■ The task: Would you please output, word for word, the span of the listing below that opens on the line containing "Where should I click to: Click the Construction" and closes on the line containing "Task: Open the Allow To use Discount dropdown"? Include both ends and nothing more.

■ Records for this task:

....

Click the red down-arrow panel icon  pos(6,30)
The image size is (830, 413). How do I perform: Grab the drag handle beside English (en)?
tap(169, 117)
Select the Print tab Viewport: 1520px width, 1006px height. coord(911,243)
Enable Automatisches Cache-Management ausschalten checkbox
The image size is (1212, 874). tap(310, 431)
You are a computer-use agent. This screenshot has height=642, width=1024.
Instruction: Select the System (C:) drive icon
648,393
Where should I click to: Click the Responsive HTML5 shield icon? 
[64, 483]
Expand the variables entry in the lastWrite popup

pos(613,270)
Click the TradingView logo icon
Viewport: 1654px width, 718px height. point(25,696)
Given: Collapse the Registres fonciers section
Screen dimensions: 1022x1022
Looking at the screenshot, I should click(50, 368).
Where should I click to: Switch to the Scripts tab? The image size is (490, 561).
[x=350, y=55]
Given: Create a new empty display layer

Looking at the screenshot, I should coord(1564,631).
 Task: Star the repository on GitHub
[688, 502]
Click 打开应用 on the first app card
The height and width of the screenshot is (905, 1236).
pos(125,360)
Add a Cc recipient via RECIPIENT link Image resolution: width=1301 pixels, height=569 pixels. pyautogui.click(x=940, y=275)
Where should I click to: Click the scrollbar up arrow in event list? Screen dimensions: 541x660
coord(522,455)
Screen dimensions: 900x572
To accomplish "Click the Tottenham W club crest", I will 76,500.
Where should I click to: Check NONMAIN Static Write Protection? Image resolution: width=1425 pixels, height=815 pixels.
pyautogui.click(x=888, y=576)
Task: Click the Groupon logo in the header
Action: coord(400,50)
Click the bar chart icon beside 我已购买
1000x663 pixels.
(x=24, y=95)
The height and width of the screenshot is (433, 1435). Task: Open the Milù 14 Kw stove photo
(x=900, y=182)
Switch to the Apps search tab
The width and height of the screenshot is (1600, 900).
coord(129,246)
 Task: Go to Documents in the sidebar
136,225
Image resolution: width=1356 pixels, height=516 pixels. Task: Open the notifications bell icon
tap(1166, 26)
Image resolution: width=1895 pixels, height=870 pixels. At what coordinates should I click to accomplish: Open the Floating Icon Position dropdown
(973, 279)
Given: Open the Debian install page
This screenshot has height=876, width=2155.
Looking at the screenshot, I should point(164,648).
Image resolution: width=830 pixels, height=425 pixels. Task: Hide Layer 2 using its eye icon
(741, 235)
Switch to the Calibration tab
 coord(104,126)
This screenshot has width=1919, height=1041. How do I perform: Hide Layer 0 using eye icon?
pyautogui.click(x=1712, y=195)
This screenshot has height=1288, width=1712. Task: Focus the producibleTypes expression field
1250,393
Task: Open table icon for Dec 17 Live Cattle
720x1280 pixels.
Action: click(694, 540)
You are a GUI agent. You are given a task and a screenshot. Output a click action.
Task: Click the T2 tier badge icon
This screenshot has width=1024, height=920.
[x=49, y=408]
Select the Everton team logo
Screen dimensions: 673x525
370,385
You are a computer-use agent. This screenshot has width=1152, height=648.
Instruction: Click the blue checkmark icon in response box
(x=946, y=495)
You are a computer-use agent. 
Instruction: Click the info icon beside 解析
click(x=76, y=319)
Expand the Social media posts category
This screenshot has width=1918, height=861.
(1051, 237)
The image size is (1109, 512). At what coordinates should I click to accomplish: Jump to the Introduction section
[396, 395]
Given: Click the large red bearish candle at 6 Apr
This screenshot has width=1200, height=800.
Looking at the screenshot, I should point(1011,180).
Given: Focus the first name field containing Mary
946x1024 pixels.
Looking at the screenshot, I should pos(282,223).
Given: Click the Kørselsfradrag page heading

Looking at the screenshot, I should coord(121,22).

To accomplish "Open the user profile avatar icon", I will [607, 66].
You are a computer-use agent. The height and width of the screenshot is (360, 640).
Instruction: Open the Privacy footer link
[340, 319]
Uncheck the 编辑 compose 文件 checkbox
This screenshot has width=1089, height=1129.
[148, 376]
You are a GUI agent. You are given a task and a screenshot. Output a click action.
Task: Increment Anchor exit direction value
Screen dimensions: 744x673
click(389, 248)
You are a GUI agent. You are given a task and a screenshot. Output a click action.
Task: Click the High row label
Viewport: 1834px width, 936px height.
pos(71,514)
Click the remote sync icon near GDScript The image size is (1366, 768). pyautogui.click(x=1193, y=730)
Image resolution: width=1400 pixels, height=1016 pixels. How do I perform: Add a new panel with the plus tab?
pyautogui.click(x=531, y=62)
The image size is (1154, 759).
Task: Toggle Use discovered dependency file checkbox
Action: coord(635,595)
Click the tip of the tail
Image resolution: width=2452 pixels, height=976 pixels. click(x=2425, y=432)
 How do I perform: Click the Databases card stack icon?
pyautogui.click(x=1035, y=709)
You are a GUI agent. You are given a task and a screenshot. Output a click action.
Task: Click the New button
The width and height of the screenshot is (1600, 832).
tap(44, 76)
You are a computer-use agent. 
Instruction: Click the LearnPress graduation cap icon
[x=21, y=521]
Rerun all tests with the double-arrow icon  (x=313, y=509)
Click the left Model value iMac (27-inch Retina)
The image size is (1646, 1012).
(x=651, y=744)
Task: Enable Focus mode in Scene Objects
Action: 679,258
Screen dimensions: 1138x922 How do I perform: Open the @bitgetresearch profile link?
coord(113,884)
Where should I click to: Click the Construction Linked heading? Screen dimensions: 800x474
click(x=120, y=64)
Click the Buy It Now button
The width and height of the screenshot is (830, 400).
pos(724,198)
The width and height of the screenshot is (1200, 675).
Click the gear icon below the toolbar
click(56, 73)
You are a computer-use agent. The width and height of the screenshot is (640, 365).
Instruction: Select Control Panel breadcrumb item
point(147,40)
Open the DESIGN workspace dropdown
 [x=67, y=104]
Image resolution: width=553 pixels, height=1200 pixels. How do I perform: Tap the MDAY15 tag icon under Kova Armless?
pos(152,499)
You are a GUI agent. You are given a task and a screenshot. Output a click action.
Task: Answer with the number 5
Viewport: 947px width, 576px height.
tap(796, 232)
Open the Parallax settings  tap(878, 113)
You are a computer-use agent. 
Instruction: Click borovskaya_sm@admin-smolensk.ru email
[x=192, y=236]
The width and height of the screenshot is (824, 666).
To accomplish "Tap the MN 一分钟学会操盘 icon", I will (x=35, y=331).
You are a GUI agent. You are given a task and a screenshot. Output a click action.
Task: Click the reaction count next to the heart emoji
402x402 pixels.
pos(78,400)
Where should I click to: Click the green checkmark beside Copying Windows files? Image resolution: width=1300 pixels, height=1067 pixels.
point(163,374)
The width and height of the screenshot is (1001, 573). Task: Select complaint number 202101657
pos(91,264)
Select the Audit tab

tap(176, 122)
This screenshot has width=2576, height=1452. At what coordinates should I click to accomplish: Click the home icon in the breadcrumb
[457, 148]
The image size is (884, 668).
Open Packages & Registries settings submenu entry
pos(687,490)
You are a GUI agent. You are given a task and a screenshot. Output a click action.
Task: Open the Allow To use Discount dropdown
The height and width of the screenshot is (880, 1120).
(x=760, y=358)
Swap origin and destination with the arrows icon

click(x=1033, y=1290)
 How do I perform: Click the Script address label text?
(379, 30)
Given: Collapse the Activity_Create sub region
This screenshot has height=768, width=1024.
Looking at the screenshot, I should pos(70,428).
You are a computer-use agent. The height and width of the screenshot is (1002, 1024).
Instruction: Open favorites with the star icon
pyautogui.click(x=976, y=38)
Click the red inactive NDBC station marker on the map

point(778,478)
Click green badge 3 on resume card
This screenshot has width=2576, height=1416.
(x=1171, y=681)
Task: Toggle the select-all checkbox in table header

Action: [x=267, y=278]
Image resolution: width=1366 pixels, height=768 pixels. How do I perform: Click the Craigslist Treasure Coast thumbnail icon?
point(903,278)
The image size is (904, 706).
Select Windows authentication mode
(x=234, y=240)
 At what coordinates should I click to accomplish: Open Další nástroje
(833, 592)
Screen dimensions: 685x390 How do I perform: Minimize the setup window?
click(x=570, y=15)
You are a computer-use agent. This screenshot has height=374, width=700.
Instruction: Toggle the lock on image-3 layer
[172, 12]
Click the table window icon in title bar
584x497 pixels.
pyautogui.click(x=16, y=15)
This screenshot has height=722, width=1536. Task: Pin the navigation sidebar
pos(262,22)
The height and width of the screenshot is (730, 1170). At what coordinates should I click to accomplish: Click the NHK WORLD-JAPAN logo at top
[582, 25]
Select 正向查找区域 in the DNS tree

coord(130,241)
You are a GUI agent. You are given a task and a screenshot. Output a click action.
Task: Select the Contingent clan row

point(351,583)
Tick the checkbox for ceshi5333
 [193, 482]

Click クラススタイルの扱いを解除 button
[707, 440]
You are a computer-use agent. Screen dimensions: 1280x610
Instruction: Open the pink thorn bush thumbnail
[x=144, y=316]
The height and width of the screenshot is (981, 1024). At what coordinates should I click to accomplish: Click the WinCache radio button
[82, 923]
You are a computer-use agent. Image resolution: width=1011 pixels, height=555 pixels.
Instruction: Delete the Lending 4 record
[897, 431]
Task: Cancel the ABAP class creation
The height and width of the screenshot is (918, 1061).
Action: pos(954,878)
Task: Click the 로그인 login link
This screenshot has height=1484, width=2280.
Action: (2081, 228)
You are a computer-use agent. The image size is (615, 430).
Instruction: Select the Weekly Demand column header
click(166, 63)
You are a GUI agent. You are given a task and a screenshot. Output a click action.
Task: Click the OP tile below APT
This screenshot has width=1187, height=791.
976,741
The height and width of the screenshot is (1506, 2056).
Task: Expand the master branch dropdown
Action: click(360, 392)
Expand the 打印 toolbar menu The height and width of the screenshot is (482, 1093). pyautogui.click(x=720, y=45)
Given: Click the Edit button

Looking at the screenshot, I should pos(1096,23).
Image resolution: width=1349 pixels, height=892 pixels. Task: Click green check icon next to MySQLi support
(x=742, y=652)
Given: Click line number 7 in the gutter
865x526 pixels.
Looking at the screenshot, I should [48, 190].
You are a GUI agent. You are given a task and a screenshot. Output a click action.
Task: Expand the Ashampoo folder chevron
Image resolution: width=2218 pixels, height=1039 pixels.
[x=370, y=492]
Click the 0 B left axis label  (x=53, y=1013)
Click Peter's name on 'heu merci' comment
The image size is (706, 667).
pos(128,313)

....

■ Response area:
Where should I click to: Click the Construction Linked heading? Screen dimensions: 800x474
click(x=120, y=64)
Click the Buy It Now button
The width and height of the screenshot is (830, 400).
pos(724,198)
The width and height of the screenshot is (1200, 675).
Click the gear icon below the toolbar
click(56, 73)
You are a computer-use agent. The width and height of the screenshot is (640, 365).
Instruction: Select Control Panel breadcrumb item
point(147,40)
Open the DESIGN workspace dropdown
 [x=67, y=104]
Image resolution: width=553 pixels, height=1200 pixels. How do I perform: Tap the MDAY15 tag icon under Kova Armless?
pos(152,499)
You are a GUI agent. You are given a task and a screenshot. Output a click action.
Task: Answer with the number 5
Viewport: 947px width, 576px height.
tap(796, 232)
Open the Parallax settings  tap(878, 113)
You are a computer-use agent. 
Instruction: Click borovskaya_sm@admin-smolensk.ru email
[x=192, y=236]
The width and height of the screenshot is (824, 666).
To accomplish "Tap the MN 一分钟学会操盘 icon", I will (x=35, y=331).
You are a GUI agent. You are given a task and a screenshot. Output a click action.
Task: Click the reaction count next to the heart emoji
402x402 pixels.
pos(78,400)
Where should I click to: Click the green checkmark beside Copying Windows files? Image resolution: width=1300 pixels, height=1067 pixels.
point(163,374)
The width and height of the screenshot is (1001, 573). Task: Select complaint number 202101657
pos(91,264)
Select the Audit tab

tap(176, 122)
This screenshot has width=2576, height=1452. At what coordinates should I click to accomplish: Click the home icon in the breadcrumb
[457, 148]
The image size is (884, 668).
Open Packages & Registries settings submenu entry
pos(687,490)
You are a GUI agent. You are given a task and a screenshot. Output a click action.
Task: Open the Allow To use Discount dropdown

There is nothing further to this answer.